MONARCH CASINO & RESORT, INC.

NOTES TO CONSOLIDATED FINANCIAL STATEMENTS (UNAUDITED)

QUARTERLY PERIOD ENDED MARCH 31, 2026

NOTE 1. SUMMARY OF SIGNIFICANT ACCOUNTING POLICIES

Basis of Presentation:

Monarch Casino & Resort, Inc. was incorporated in 1993. Unless otherwise indicated, “Monarch,” “us,” “we,” and the “Company” refers to Monarch Casino & Resort, Inc. and its subsidiaries. Monarch owns and operates the Atlantis Casino Resort Spa, a hotel and casino in Reno, Nevada (the “Atlantis”) and Monarch Casino Resort Spa Black Hawk, a hotel and casino in Black Hawk, Colorado (the “Monarch Black Hawk”). In addition, Monarch owns separate parcels of land located next to the Atlantis and a parcel of land with an industrial warehouse located between Denver, Colorado and Monarch Black Hawk. Monarch also owns Chicago Dogs Eatery, Inc. and Monarch Promotional Association, both of which were formed in relation to licensure requirements for extended hours of liquor operation in Black Hawk, Colorado.

The accompanying unaudited consolidated financial statements include the accounts of Monarch and its subsidiaries (the “Consolidated Financial Statements”). Intercompany balances and transactions are eliminated.

Interim Financial Statements:

The Consolidated Financial Statements have been prepared in accordance with U.S. generally accepted accounting principles (“U.S. GAAP”) for interim financial information and with the instructions to Form 10-Q and Article 10 of Regulation S-X. Accordingly, they do not include all of the information and footnotes required by U.S. GAAP for complete financial statements. In the opinion of the management of the Company, all adjustments considered necessary for a fair presentation, consisting of normal recurring accruals, are reflected in the interim financial statements. Operating results for the three months ended March 31, 2026 are not necessarily indicative of the results that may be expected for the year ending December 31, 2026.

The balance sheet at December 31, 2025, has been derived from the audited consolidated financial statements of the Company at that date, but does not include all of the information and footnotes required by U.S. GAAP for complete financial statements. For further information, refer to the consolidated financial statements and footnotes thereto included in the Company’s annual report on Form 10-K for the year ended December 31, 2025.

Segment Reporting:

The accounting guidance for disclosures about segments of an enterprise and related information requires separate financial information to be disclosed for all reporting segments of a business. The Company determined that the Company’s two operating segments, Atlantis and Monarch Black Hawk, meet all of the aggregation criteria stipulated by ASC 280-10-50-11. The Company views each property as an operating segment and the two operating segments have been aggregated into one reporting segment.

The Company’s Chief Operating Decision Maker (CODM) is our Chief Executive Officer. The CODM assesses performance for our properties and decides how to allocate resources based on net income as reported on our Consolidated Statements of Income. The measure of segment assets is reported on our Consolidated Balance Sheets as total assets.

▸ Data section:
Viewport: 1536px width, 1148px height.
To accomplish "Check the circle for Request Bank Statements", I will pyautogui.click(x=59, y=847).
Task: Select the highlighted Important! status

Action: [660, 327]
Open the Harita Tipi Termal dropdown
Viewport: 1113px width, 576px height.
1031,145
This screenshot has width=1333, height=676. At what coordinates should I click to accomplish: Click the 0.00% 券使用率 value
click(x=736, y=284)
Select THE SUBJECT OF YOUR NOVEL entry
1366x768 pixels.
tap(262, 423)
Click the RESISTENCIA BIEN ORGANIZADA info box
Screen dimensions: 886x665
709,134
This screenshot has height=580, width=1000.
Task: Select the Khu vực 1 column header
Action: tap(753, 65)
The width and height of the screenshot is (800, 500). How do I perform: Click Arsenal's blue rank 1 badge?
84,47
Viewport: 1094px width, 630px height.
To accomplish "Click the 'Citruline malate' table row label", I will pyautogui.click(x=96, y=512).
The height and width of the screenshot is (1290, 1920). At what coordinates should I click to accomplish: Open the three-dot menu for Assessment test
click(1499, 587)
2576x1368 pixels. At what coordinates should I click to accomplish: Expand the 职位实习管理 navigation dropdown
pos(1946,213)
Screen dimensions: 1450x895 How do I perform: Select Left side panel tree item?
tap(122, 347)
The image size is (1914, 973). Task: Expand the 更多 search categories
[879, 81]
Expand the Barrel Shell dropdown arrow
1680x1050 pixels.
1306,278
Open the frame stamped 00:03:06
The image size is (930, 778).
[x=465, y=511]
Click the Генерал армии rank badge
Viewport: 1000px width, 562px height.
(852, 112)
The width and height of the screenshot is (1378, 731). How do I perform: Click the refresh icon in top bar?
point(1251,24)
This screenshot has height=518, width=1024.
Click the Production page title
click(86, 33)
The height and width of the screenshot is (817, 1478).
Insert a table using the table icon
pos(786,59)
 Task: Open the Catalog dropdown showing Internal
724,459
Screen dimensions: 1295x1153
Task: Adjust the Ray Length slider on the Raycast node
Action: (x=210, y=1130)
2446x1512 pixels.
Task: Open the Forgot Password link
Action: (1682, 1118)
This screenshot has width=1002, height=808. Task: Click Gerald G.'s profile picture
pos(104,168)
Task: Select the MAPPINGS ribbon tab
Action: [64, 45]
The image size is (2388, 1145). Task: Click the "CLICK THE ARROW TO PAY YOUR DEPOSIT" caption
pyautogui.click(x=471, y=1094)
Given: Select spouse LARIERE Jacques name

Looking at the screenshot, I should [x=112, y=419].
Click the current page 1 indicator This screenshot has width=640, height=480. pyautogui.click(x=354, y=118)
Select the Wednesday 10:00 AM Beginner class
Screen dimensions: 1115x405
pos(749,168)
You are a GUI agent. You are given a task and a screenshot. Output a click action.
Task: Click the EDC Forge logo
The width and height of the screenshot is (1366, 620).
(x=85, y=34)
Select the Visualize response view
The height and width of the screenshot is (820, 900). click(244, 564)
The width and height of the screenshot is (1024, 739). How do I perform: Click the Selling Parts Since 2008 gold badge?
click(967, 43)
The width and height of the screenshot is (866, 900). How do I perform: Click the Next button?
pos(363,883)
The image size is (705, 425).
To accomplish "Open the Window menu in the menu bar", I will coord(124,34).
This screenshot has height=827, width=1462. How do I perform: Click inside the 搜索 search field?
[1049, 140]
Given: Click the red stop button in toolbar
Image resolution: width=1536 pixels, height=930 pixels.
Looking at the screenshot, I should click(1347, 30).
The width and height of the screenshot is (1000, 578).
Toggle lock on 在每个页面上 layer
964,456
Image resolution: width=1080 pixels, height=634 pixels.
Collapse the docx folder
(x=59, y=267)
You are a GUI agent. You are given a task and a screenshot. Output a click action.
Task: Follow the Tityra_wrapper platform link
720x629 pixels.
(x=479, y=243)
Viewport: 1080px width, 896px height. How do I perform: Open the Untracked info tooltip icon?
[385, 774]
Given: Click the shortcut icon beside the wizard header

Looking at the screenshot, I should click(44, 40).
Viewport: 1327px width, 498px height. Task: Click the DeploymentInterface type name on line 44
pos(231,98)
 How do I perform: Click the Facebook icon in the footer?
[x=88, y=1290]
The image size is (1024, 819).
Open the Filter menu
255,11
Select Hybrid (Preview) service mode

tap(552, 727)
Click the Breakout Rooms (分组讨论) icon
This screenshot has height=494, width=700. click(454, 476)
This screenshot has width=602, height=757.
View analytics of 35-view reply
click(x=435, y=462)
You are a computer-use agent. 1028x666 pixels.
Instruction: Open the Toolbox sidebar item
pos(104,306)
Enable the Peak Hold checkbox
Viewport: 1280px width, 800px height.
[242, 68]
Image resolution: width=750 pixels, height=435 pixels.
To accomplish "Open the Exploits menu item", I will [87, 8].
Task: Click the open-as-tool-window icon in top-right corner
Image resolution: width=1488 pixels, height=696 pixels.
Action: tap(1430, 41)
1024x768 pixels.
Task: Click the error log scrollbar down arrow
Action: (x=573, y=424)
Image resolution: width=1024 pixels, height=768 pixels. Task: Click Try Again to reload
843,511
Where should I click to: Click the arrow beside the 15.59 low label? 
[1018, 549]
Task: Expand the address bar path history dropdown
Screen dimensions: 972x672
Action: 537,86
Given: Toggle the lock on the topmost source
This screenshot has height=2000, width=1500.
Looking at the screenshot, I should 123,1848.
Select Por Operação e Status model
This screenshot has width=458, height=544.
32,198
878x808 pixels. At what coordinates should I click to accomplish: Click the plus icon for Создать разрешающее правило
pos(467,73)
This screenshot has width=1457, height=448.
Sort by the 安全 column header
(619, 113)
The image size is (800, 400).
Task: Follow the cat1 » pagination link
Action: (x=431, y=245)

▸ Problem description: Copy the accounting notes from the words "The accompanying unaudited" through "transactions are eliminated.", and substitute "removed" for "eliminated".

▸ In response:
The accompanying unaudited consolidated financial statements include the accounts of Monarch and its subsidiaries (the “Consolidated Financial Statements”). Intercompany balances and transactions are removed.